▶ Task goal: All that should be output is the block of lines below from the line with "600x575 pixels." to the line with "This screenshot has width=571, height=924.", both included, exactly as written.
= Beginning of Section =
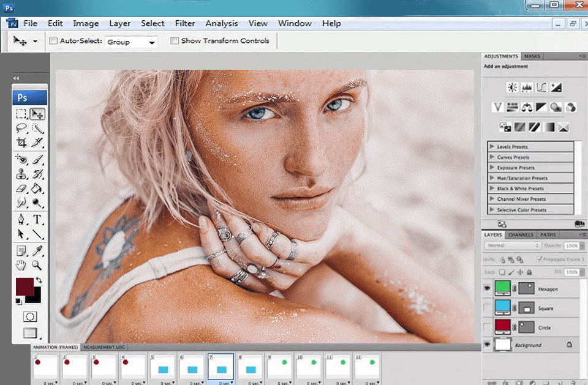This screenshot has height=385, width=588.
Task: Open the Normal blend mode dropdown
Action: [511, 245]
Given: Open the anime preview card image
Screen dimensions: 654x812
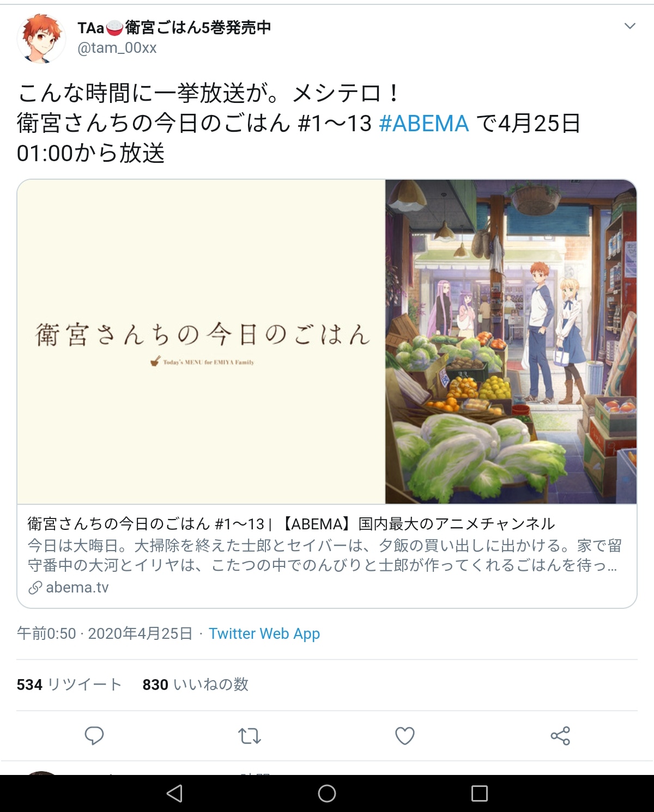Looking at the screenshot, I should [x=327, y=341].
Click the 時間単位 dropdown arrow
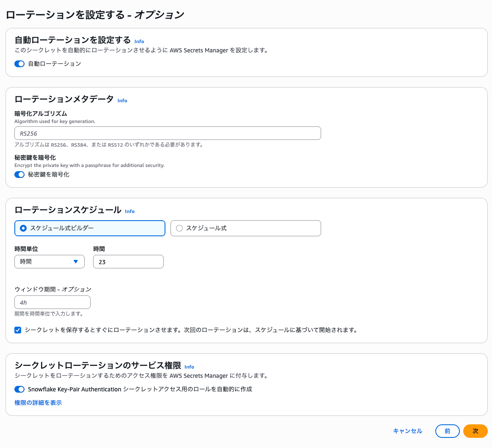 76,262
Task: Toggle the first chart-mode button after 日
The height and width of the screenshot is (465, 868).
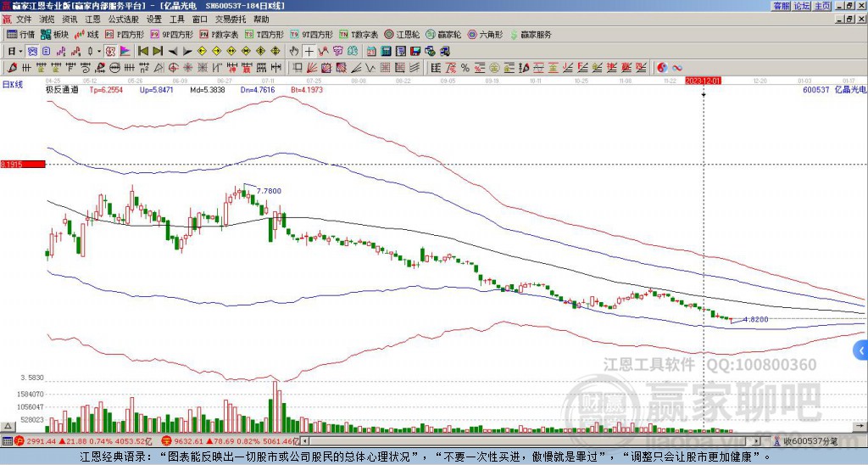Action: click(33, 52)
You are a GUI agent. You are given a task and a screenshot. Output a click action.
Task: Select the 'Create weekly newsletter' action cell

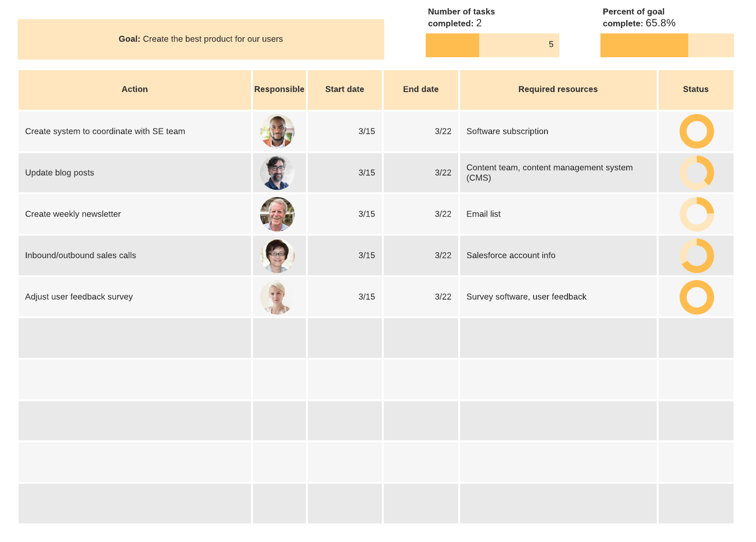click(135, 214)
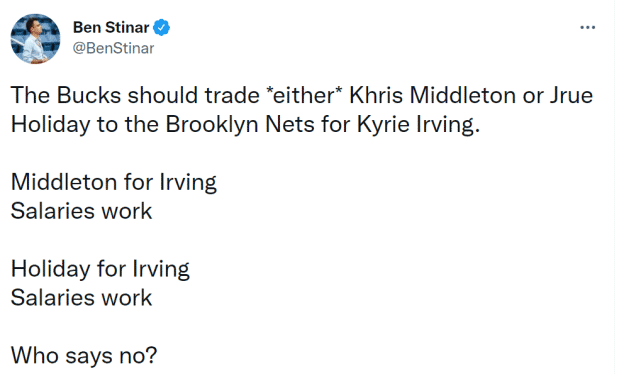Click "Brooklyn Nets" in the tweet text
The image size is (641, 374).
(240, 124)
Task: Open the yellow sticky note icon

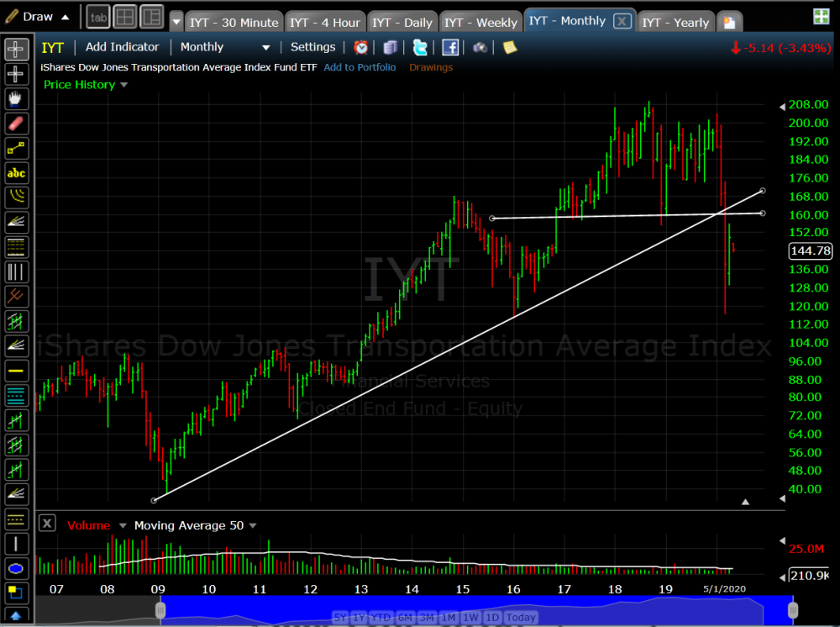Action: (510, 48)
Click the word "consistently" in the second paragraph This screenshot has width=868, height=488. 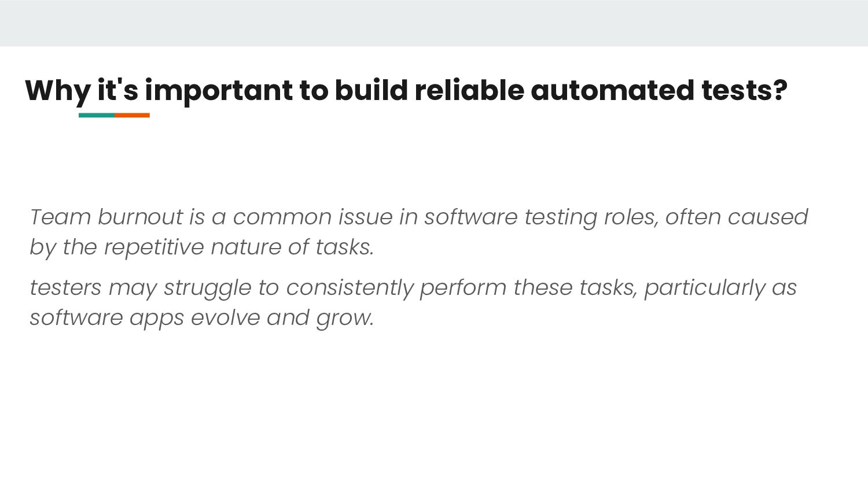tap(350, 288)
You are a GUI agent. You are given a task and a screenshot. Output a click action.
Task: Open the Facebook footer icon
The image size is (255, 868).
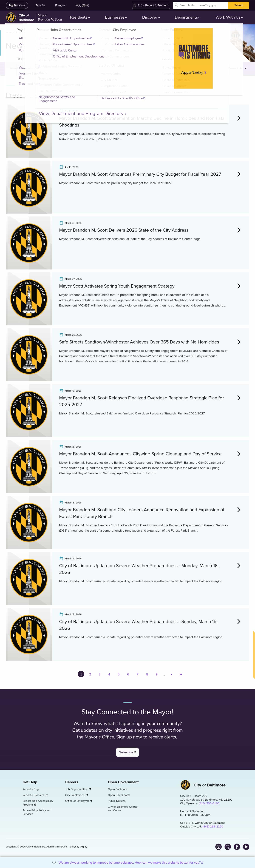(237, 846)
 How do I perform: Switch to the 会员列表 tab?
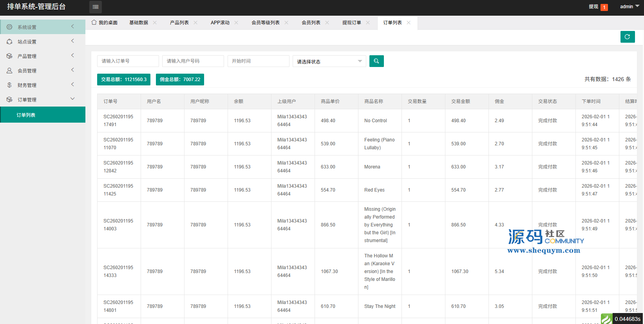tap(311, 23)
= End of Section =
= Beginning of Section =
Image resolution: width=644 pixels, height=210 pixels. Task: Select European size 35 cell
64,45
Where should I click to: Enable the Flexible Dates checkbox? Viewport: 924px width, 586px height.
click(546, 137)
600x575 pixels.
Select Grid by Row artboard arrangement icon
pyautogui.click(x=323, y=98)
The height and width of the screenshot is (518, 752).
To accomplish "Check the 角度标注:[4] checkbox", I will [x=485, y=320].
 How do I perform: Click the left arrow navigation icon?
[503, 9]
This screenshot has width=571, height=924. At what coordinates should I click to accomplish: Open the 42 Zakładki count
= End of Section =
= Beginning of Section =
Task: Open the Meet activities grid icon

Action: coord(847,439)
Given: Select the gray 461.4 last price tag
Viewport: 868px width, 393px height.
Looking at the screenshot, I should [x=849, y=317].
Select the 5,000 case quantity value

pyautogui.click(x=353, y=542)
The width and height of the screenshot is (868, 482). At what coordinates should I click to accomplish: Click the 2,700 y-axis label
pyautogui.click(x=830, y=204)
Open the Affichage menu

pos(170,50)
= End of Section =
▶ Completed exercise:
600x575 pixels.
Select Grid by Row artboard arrangement icon
pyautogui.click(x=323, y=98)
The height and width of the screenshot is (518, 752).
To accomplish "Check the 角度标注:[4] checkbox", I will [x=485, y=320].
 How do I perform: Click the left arrow navigation icon?
[503, 9]
This screenshot has width=571, height=924. At what coordinates should I click to accomplish: Open the 42 Zakładki count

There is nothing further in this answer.